> Data rows:
※

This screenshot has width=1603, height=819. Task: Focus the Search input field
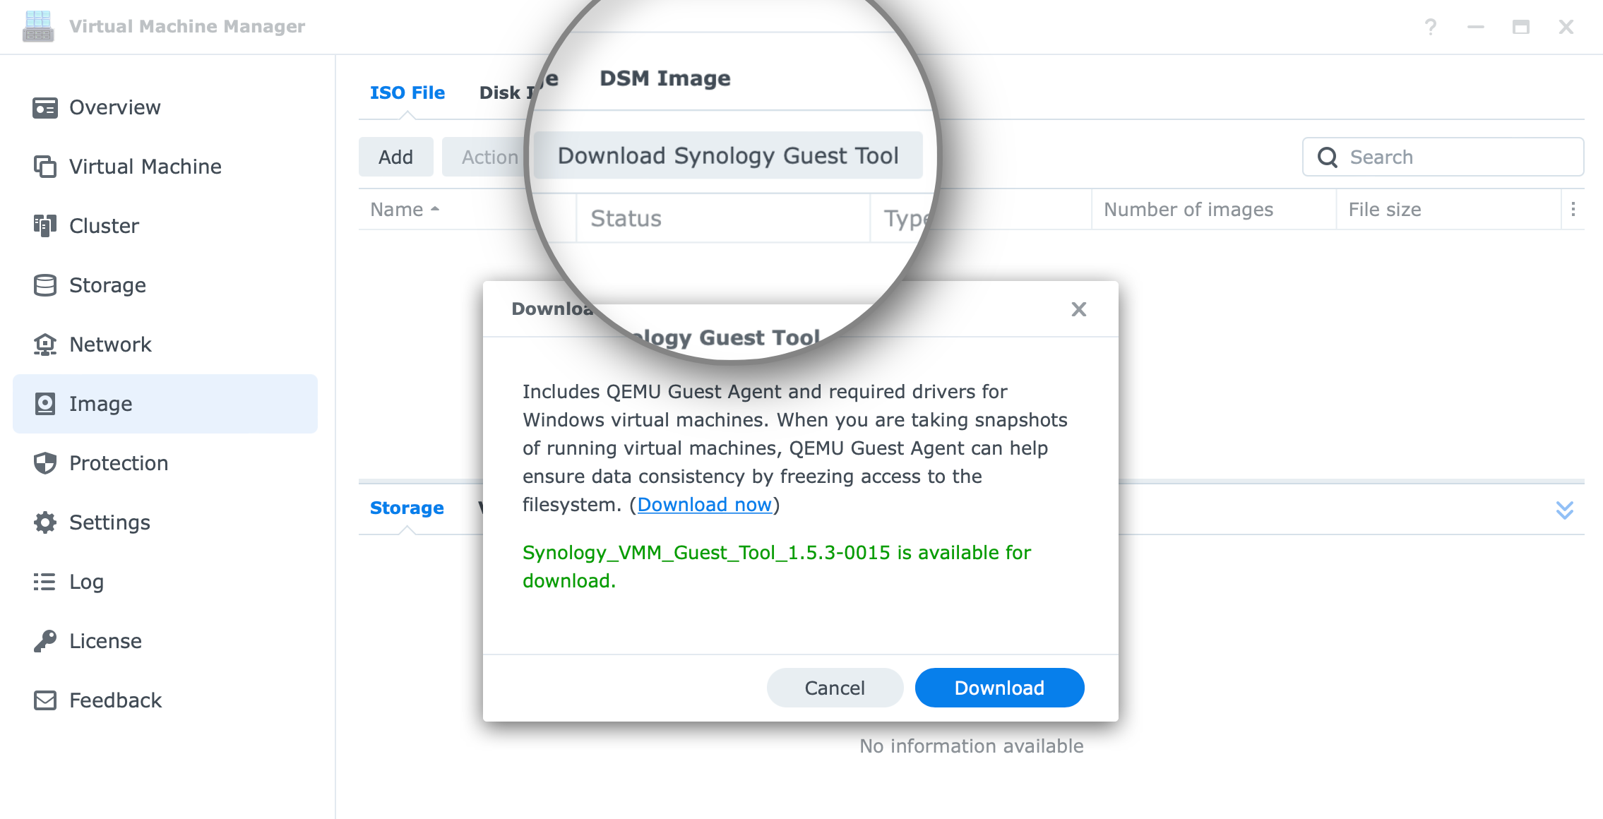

※

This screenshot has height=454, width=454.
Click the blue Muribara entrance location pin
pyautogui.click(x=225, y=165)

※

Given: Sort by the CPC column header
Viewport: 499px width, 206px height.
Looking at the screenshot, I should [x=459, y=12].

※

> Work to do:
Return, unchanged, the lines of the items from the one containing "Given: Sort by the CPC column header" through the one containing "Looking at the", both included.

> Answer to this task:
Given: Sort by the CPC column header
Viewport: 499px width, 206px height.
Looking at the screenshot, I should [x=459, y=12].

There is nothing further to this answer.